Parler «d’utilisation non autorisée de l’espace public» parce que cinq personnes débordent sur un trottoir — qui plus est dans un quartier où l’espace ne manque pas pour les piétons — n’est pas un peu perdre le sens des proportions?

Imaginons quatre bons chrétiens qui, se rencontrant pas hasard dans la rue, décident de prier pour l’un d’eux qui traverse une épreuve difficile. Faudrait-il leur dire que joindre les mains dans la rue est obscène? Leur reprocherait-on leur utilisation de l’espace public? J’espère bien que non.

Je me fais le plus grand souci pour l’état des libertés individuelles dans notre pays, quand je vois qu’une simple prière peut poser problème. Mais ne nous faisons pas d’illusion, les choses se seraient sans doute passées bien différemment si ces quelques prieurs n’avaient pas été musulmans.

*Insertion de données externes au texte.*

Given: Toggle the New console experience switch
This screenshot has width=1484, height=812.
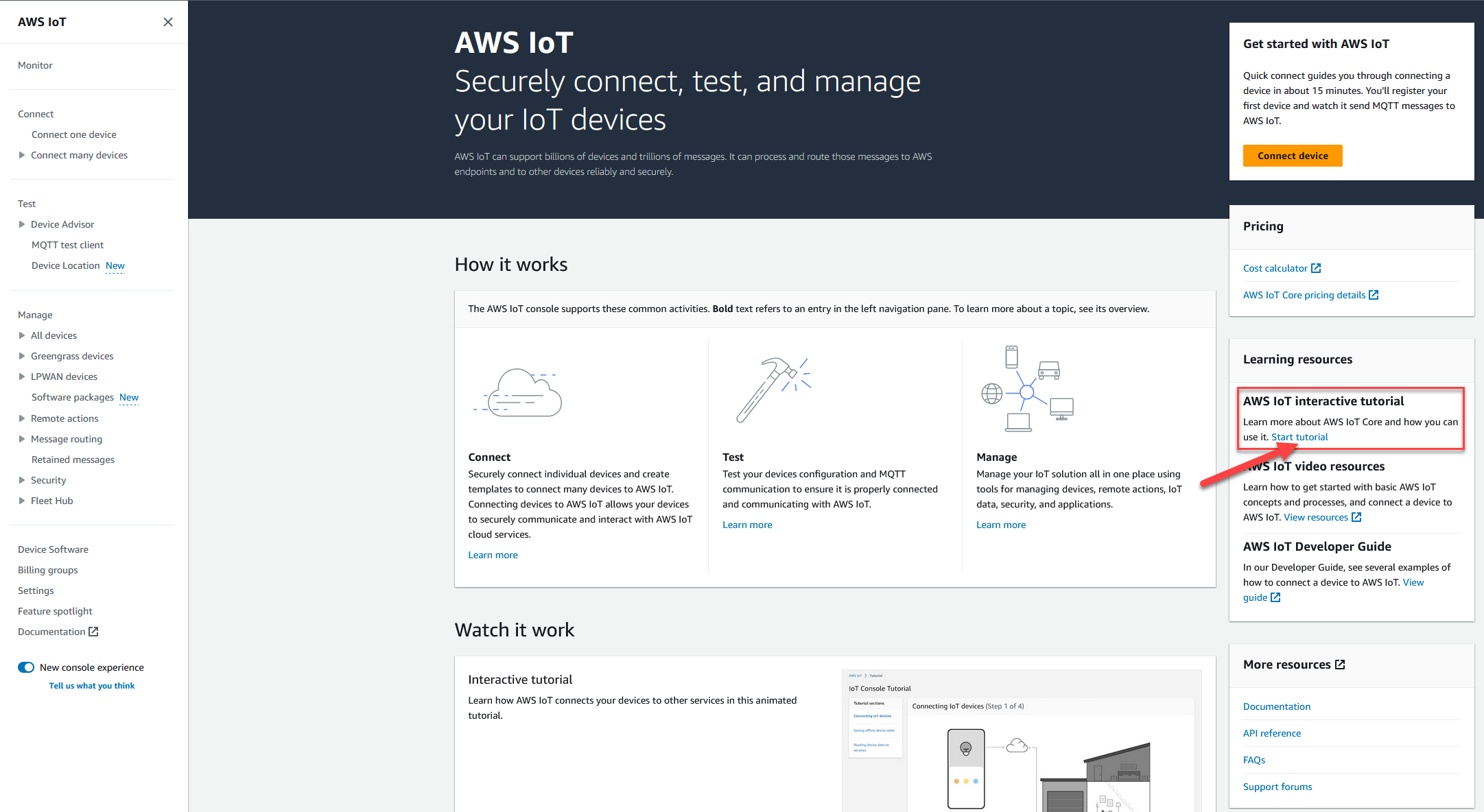Looking at the screenshot, I should pyautogui.click(x=25, y=668).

Cette affaire est révélatrice du fait que le religieux devient tabou dans notre société. Une vie spirituelle: oui, mais à l’abri des regards. C’est dommage, par ce que si la religion restait un sujet de discussion qui avait le droit de cité dans l’espace public, on donnerait l’occasion aux croyants de se confronter aux opinions des autres. A l’heure où l’on craint les extrémismes musulmans ou chrétiens, dire aux croyants reste avec tes coreligionnaires pour faire tes vilaines choses, c’est, je pense, se priver d’occasions de désamorcer des radicalisations.